- EXERCISE DIRECTIONS -
Within the listing below, count the lines that have the string "height". Answer with that number only.

- MATERIALS PROVIDED -
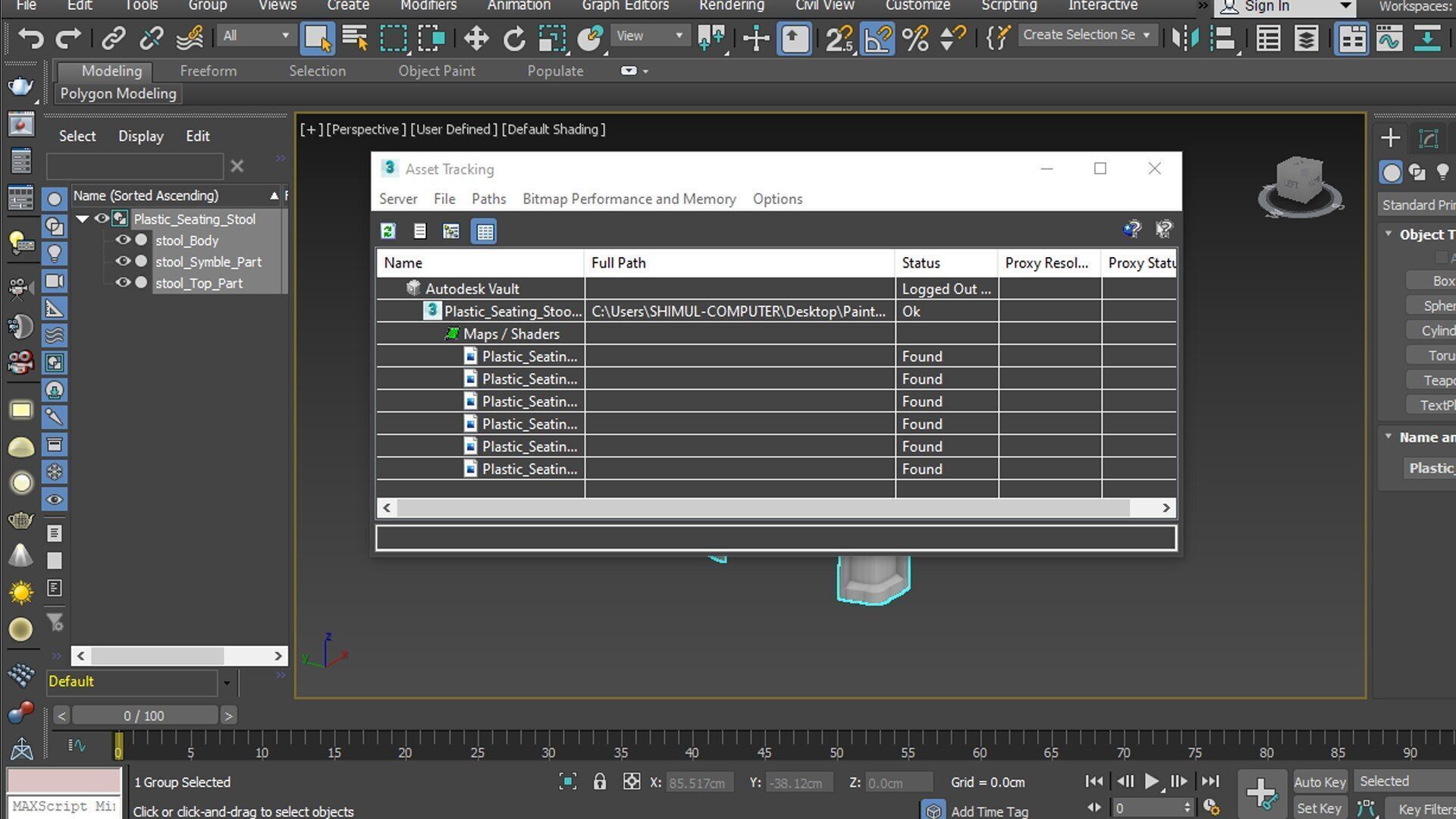The image size is (1456, 819).
Task: Switch to the Freeform ribbon tab
Action: pyautogui.click(x=208, y=71)
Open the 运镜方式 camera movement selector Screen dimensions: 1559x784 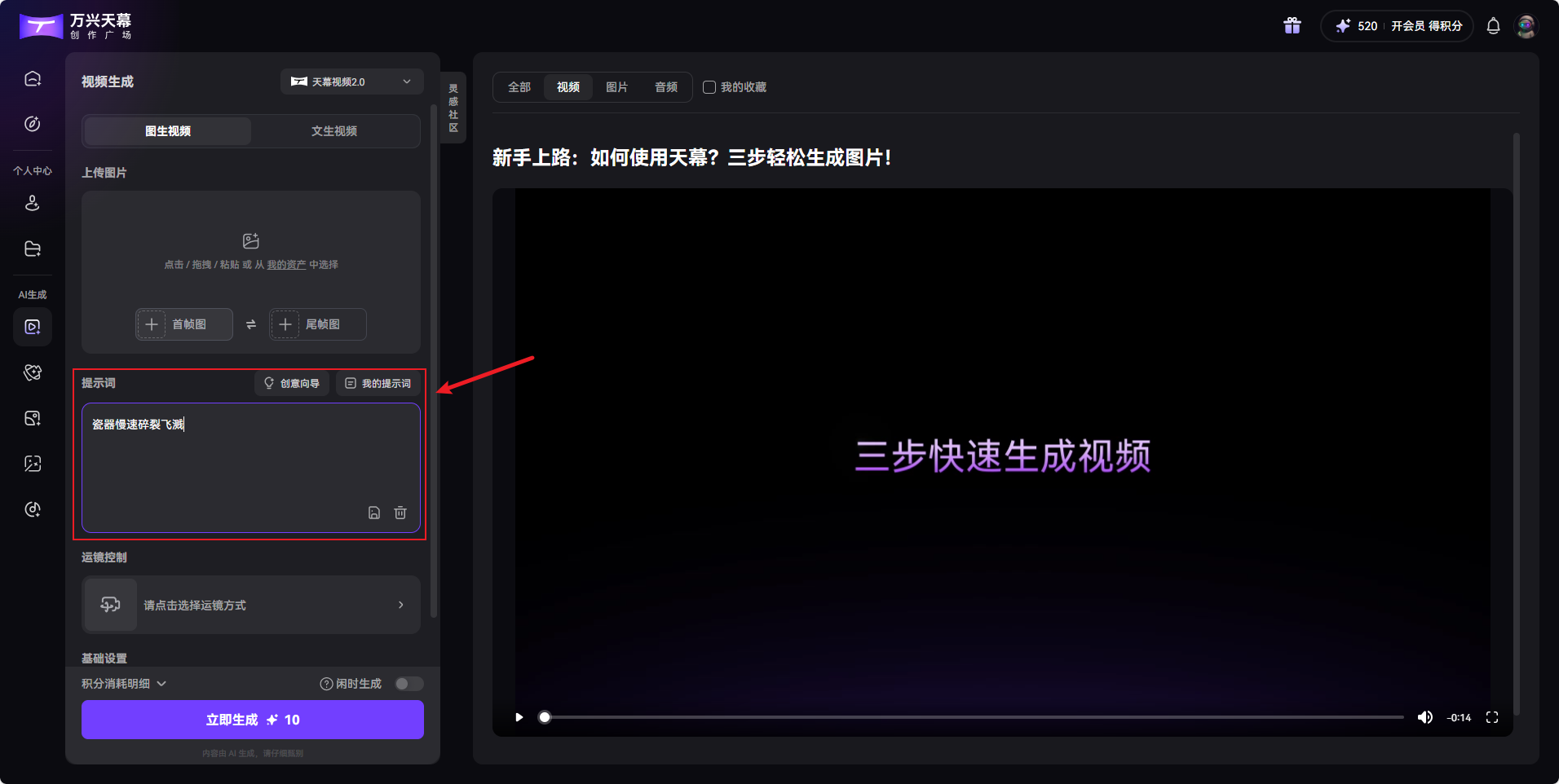[250, 605]
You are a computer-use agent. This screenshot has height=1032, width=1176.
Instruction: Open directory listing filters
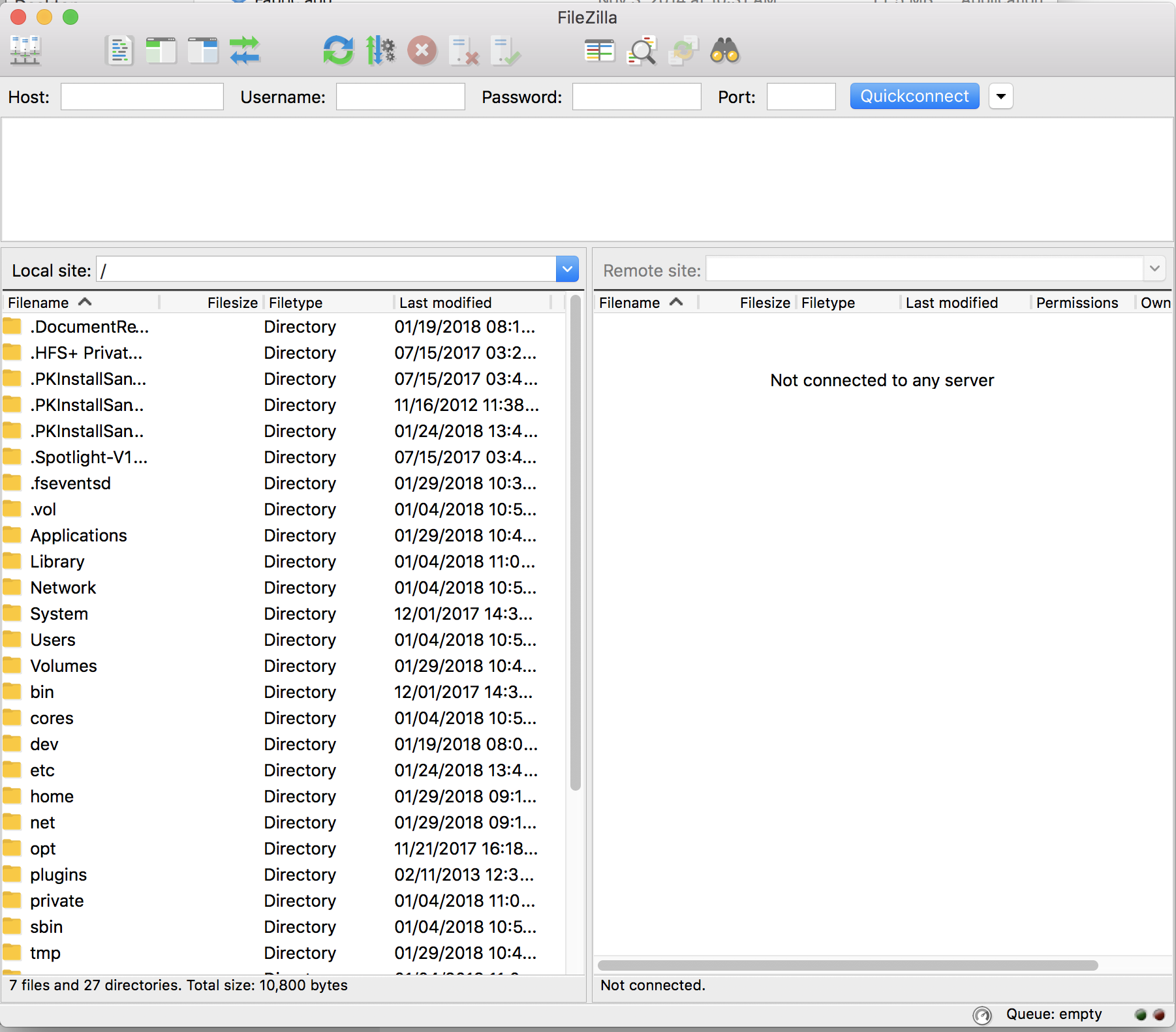[x=600, y=50]
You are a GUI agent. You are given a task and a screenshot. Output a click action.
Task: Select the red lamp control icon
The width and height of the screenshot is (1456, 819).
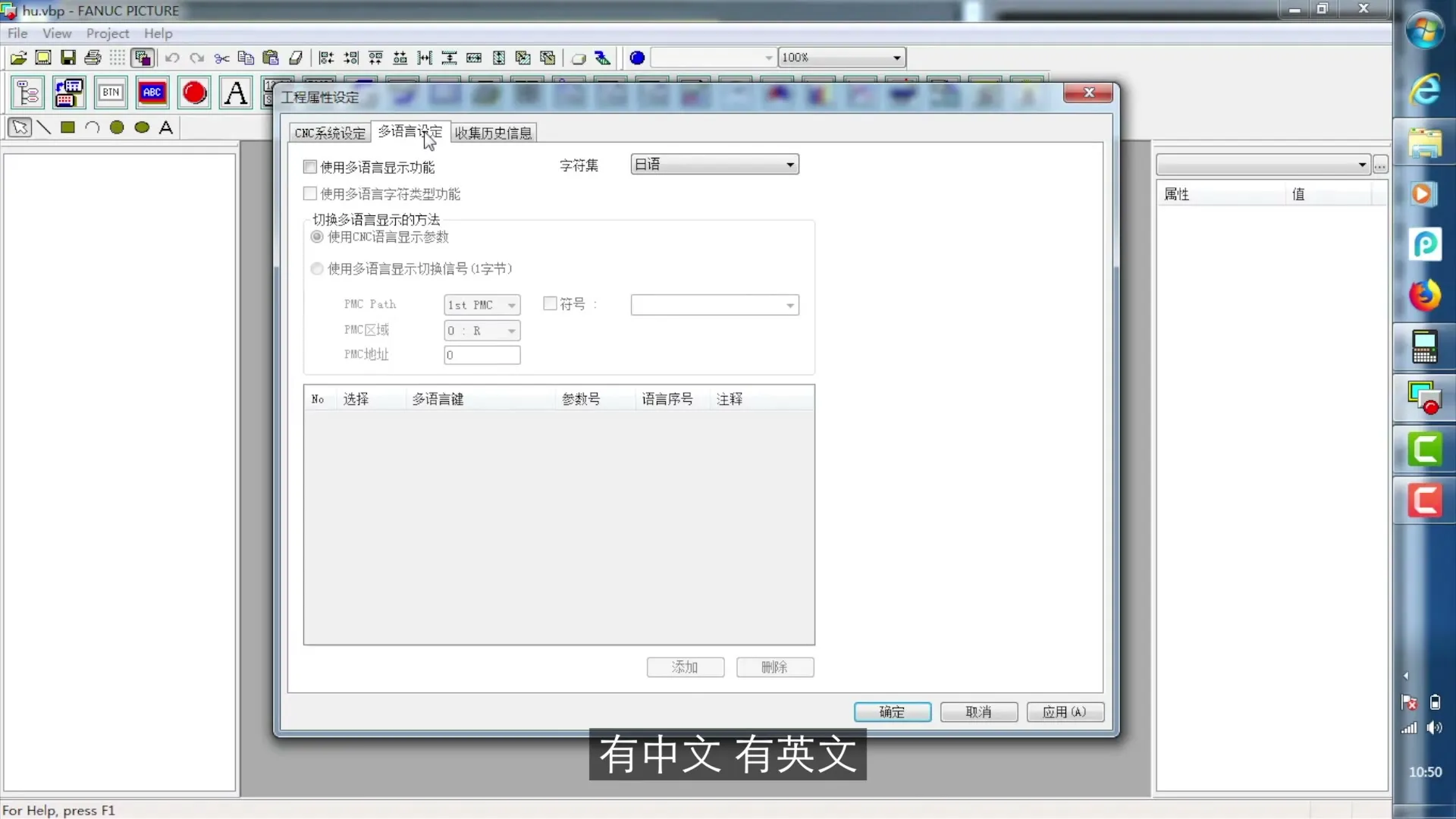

- RESPONSE AREA -
2